Al-Shelaimi however felt that due to the current tense relations between Saudi Arabia and Iran over the conflict in Syria, the Saudi’s feel “embarrassed” to issue any statement.
The UPI report said senior Israeli officials have claimed that the Americans are leveraging the Saudi threat in an attempt to discourage Israel from launching a unilateral offensive on Iran’s nuclear facilities. Sources estimated that Saudi Arabia, which is equipped with American-made fighter jets, would have allowed Israel to cross its airspace if the latter would have coordinated its military operation with Washington.
The New York Times (NYT) has previously claimed that Israel will prefer to use a direct route that passes over Jordan and Iraq.
It is not known whether Jordan would allow Israeli jets to fly through its airspace .According to UPI, foreign commentators have estimated that the Jordanians will turn a blind eye, yet others have said that Amman might consider the act as a breach of its peace agreement with Israel. Two other possible routes are over Turkey and Syria, or a longer route along the Red Sea.

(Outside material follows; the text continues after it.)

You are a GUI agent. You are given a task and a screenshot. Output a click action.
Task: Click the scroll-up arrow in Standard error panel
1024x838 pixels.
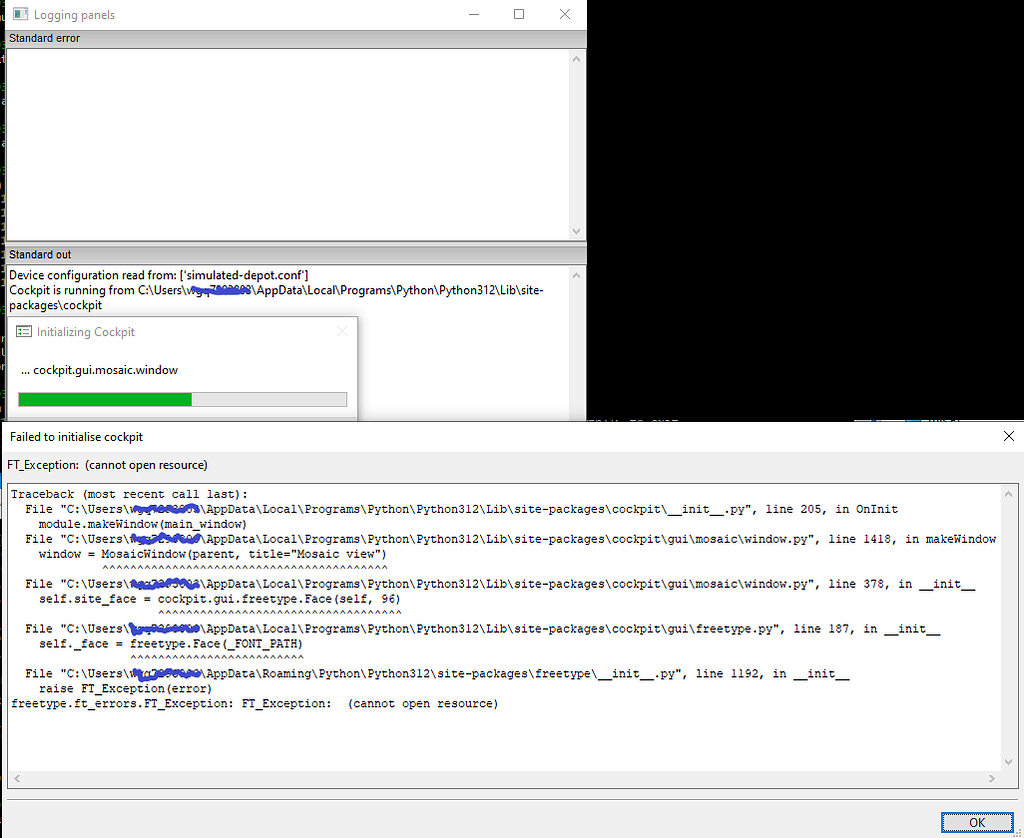pyautogui.click(x=576, y=57)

American defense officials and military analysts close to the Pentagon told the New York Times in February that an Israeli attack meant to set back Iran’s nuclear program would be a huge and highly complex operation far different from Israel’s “surgical” strikes on a nuclear reactor in Syria in 2007 and Iraq’s Osirak reactor in 1981.
“I don’t think you’ll find anyone who’ll say, ‘Here’s how it’s going to be done — handful of planes, over an evening, in and out,’ ” Andrew R. Hoehn, a former Pentagon official who is now director of the Rand Corporation’s Project Air Force, which does extensive research for the United States Air Force, was quoted as saying by the New York Times.
In March, reports said Israel’s military may have negotiated access to strategically placed air bases in Azerbaijan that could be used in an attack on Iran.
The report suggested expanding co-operation between Israel and the Caucasian republic, which shares a border with Iran. Israel and Azerbaijan allegedly secured a $1.6billion arms deal in February, which included the pledged sale of drones and anti-aircraft missile systems to Baku.
However the Azerbaijani government furiously denied the report,
“There will be no actions against Iran ... from the territory of Azerbaijan,” an Azerbaijani defense spokesman told reporters in Baku.
He accused unnamed “international organizations and media structures under their control” of “intentionally increasing tensions” between Iran and Azerbaijan.
Meanwhile Israel so far remains unfazed by the Saudi threat with Barak saying it “will not change Israeli plans.”